We have not created any new reference designs for this device.  The EVM is the example we provide.  If you have a layout you would like reviewed, we can look it over and provide feedback on what we think might be an issue. If you are concerned with sharing your design, there is a way in this forum to send private messages.

Hey Patrick,

About interference testing for this sensor, several days ago i tried to set a conductive objects close to the sensor as aggressors. I checked using oscilloscope the excitation freq of the sensor is 912.82KHz. I drove sine wave with 962.82 KHz (912.82 KHz + 50 KHz) for the aggressors. Seems so weird since the interference is 0 even I tried to move the sensor (make it far and close to the aggressors). Are you noticing something with freq 962.82 KHz? When I tried to touch the probe which connected to the sensor, it still can sense my touch. This is interesting due to use aggressor freq at 1012.82KHz (912.82 KHz + 100 KHz) we still could see the interference during moving. We did this test expecting to reduce the interference noise during movement by set the aggressor in different freq signal.

Hey Specia,

Are you saying that you observe no response when you place conductive objects near the shield plate or the sensing plate?  And are you saying this just occurs at an excitation frequency of 962.82kHz?

Hello Patrick,

I mean the sensor is working too well without interference, but it is only when I set the aggressors (conductive) at freq 962.82kHz sine wave. 962.82kHz is freq of the aggressors while the freq of the sensor is 912.82kHz (I add 50kHz of it).

Is it a harmonic phenomenon or something?

Hi Specia,

Thank you for posting to the sensors forum. 

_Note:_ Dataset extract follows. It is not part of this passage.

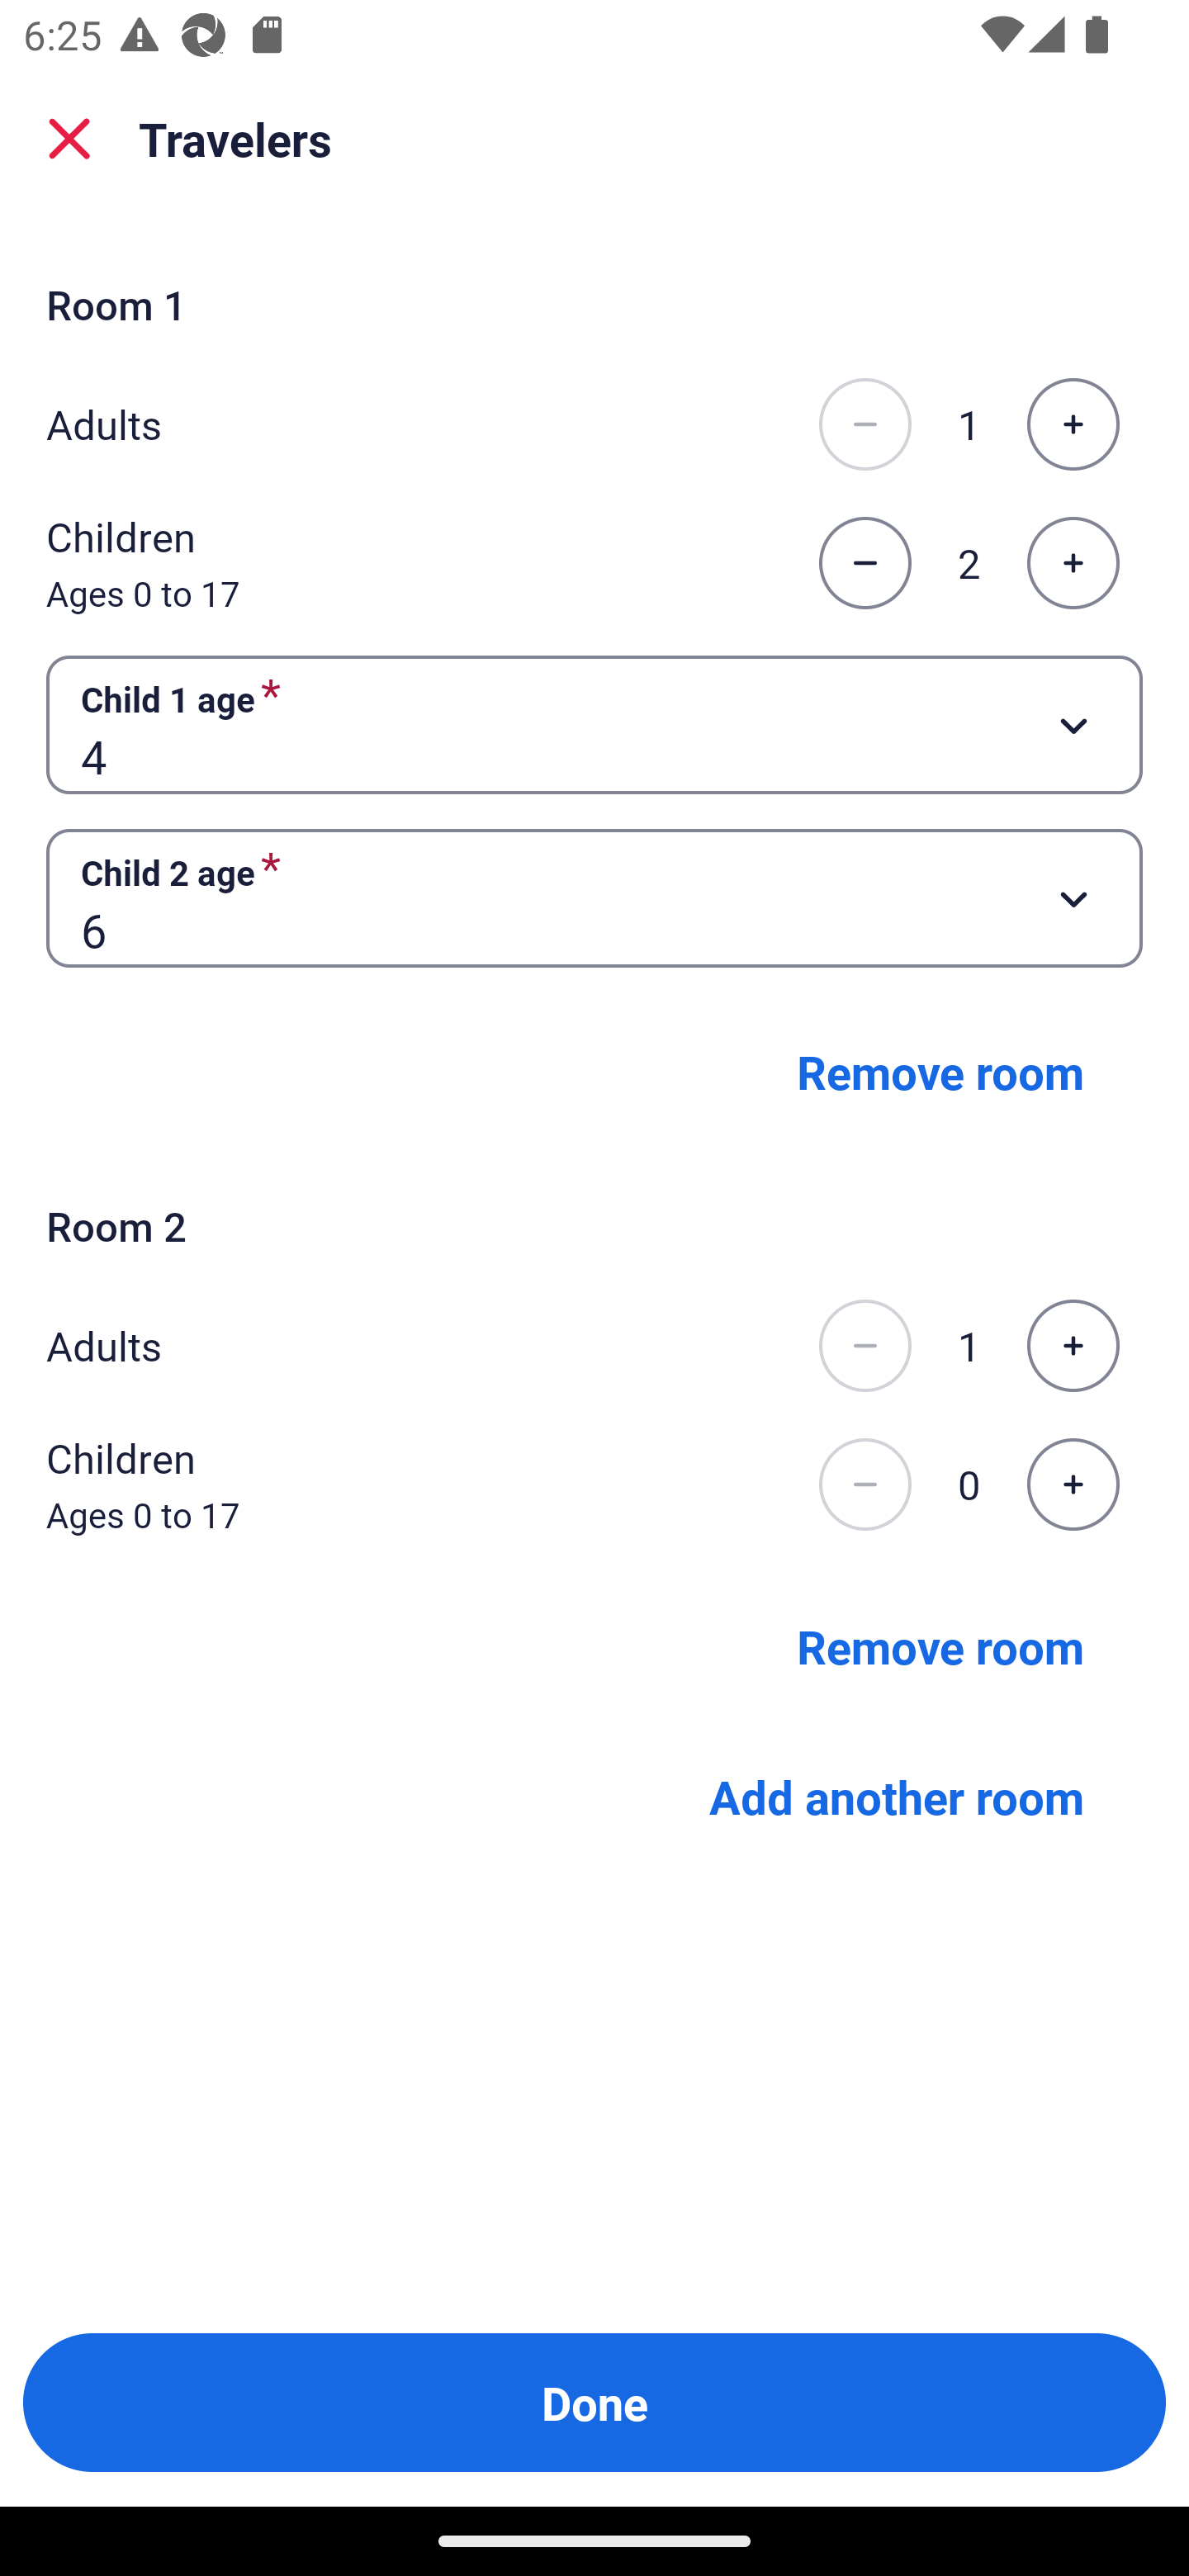  Describe the element at coordinates (865, 424) in the screenshot. I see `Decrease the number of adults` at that location.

Today is a holiday in the US and Patrick is out of office. We will do our best to provide a response by end of day July 5. 

Best regards,

Jesse

Hello Specia,

So are you saying that your device can detect your intended object when operating at reference frequency of 912.82kHz and nearby conducting aggressors have frequency of 962.82khz;  however, when aggressors have any other frequency, the active shield fails to filter or eliminate their signal from your sensing lines?  What is the your intended target you want to sense? 

Hi Patrick,

My target is 912.82kHz. FYI, currently i can avoid interference issue for the sensor by setting the current drive lower. I'm glad I obtained more than 10 SNR. Set the current driver lower is working well on my application, thanks :)

Hello Specia,

Glad to know you are able to avoid the interference issue now.  Let me know if you run into any further issues.